18
Mayıs
2024
Cumartesi
ANASAYFA

İmralı’daki Adam!..

Adalet Bakanlığı yetkilileri hapishanelerin dolup taştığından her zaman söz ederler. Bunun ardından da hapishanede yakınları olanlar affın çıkmasını bekler, umut ederler. Hapishanedeki insanlar hangi koşullar altında cezalarını çekerler bilemiyoruz ama kuşkusuz bir elleri yağda diğer elleri balda değildir. Tanrı hiç kimseyi cezaevlerine düşürmesin… İçlerinde gerçek suçlular da suçsuz olanlar da vardır.

Yargı taraf tutar mı bilemiyoruz… Hukuk fakültesinin amblemi terazi olduğuna göre yargıya düşenlerin durumları hassas ve iyice tartılır diye düşünüyorum…

Cezaevlerinde insanlara ayrıcalık tanınır mı?

Tanınmaması lazım diye düşünüyorsam da bir mahkûm adeta lüks bir otelde gibi yaşantısını sürdürüyor, oradan kanlı örgütüne ve hatta kendisine bağlı milletvekillerine emirler veriyor… Bununla da kalmayarak Türkiye Cumhuriyeti hükümetine açılım dosyaları bile gönderiyor!..

Kim bu ayrıcalıklı adam diye soracağınızı hiç sanmıyorum; hepinizin bildiği gibi İmralı’daki mahkûm…

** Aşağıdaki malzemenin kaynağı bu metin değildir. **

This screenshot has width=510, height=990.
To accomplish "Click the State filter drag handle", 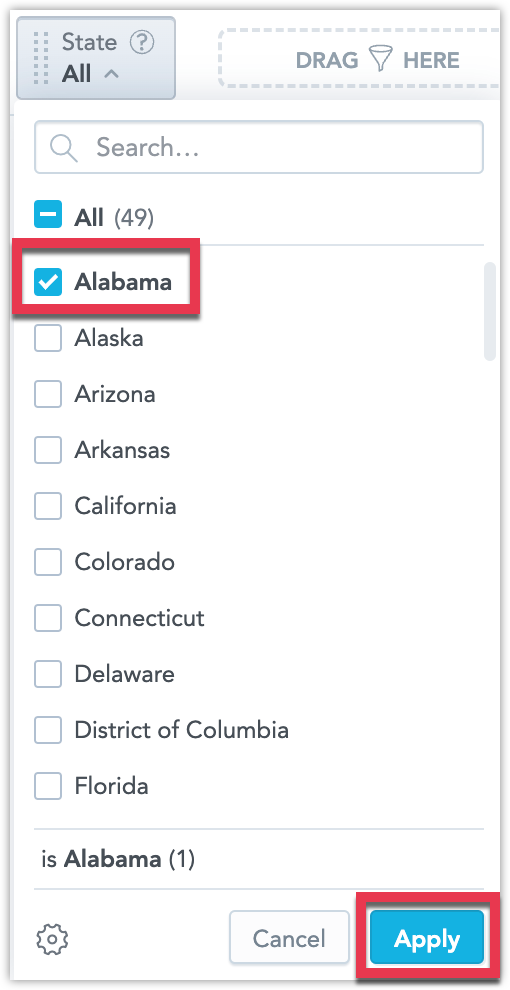I will tap(40, 58).
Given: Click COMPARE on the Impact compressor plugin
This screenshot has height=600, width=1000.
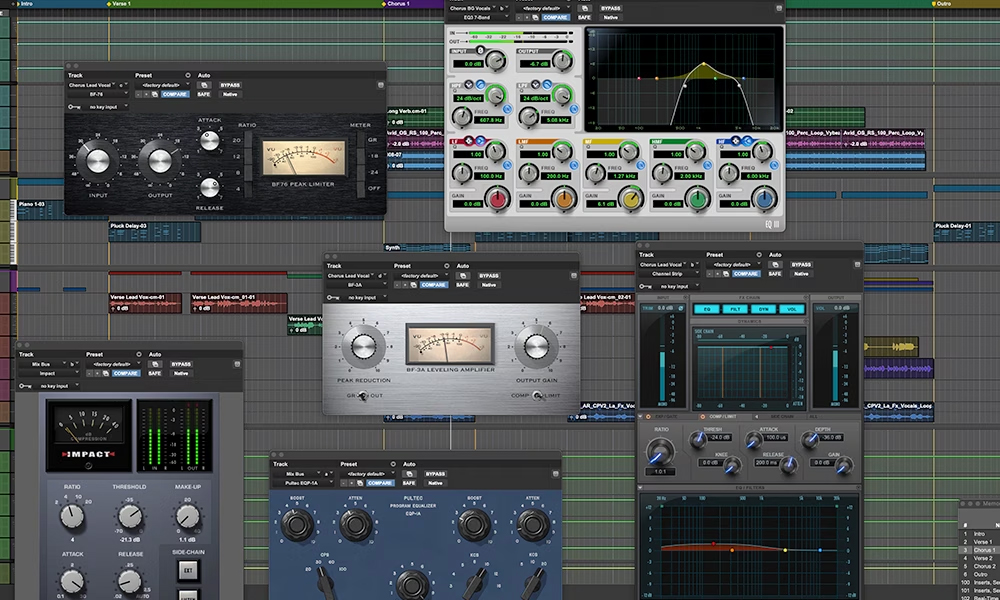Looking at the screenshot, I should pos(127,374).
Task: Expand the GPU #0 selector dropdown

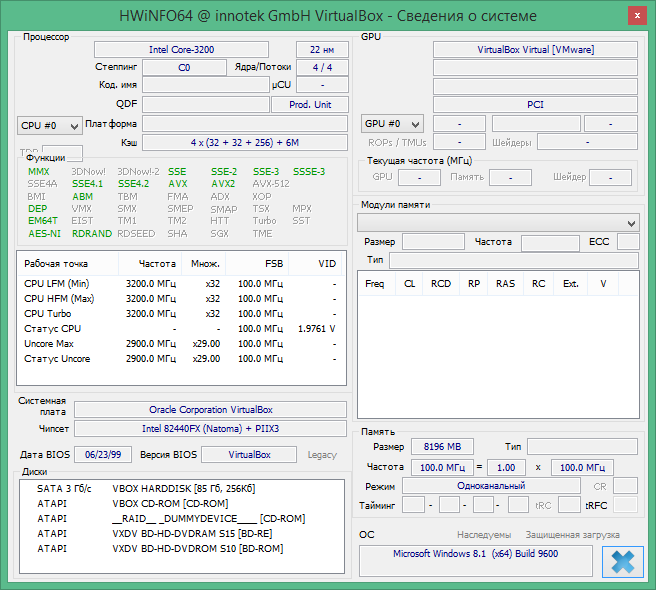Action: coord(392,124)

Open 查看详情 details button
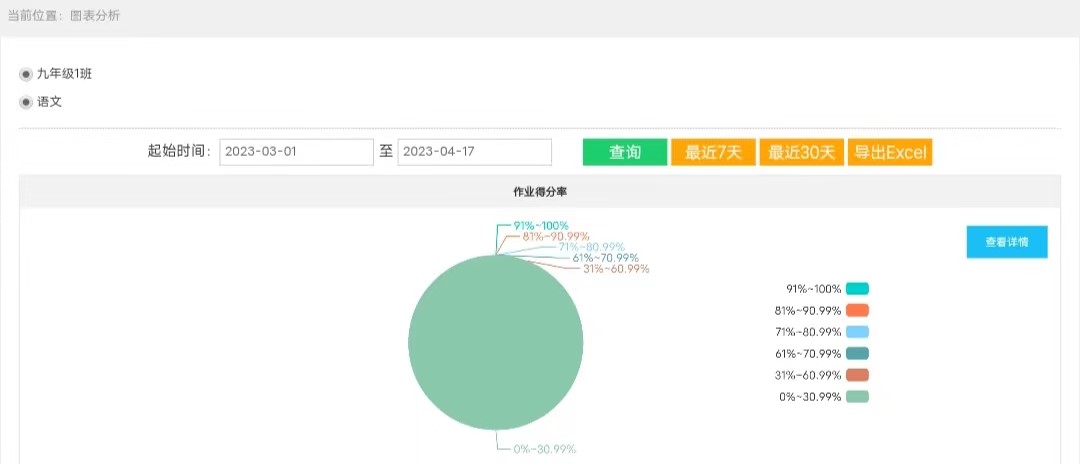click(1007, 242)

Yazılı, görsel ve internet basınına aslında hiç bakmak istemiyorum. Her gün şiddetlenen terör, yeni şehit haberleri, karakollarımıza yapılan saldırılar, hatta ele geçirme teşebbüsleri ve yollara döşenen mayınlardan yaşamını yitiren askerler, köy korucuları ve halktan günahsız insanlar… Yetim kalan çocuklar, dünyadan habersiz bebeler, acılı eşler, analar ve babalar… Ay yıldızlı tabutların üzerine kapanan insanlar…

Gerçekten yürek dayanmıyor…

Bütün bunlara sebep olan mahkûmun rahatı için devlet seferber (!) olmuş, Avrupa İnsan Haklarının gözü üzerinde, Avrupa İnsan Hakları Mahkemesinde süren davalarından ötürü avukatlarıyla yaptığı görüşmelere kısıtlama getirilemiyormuş!..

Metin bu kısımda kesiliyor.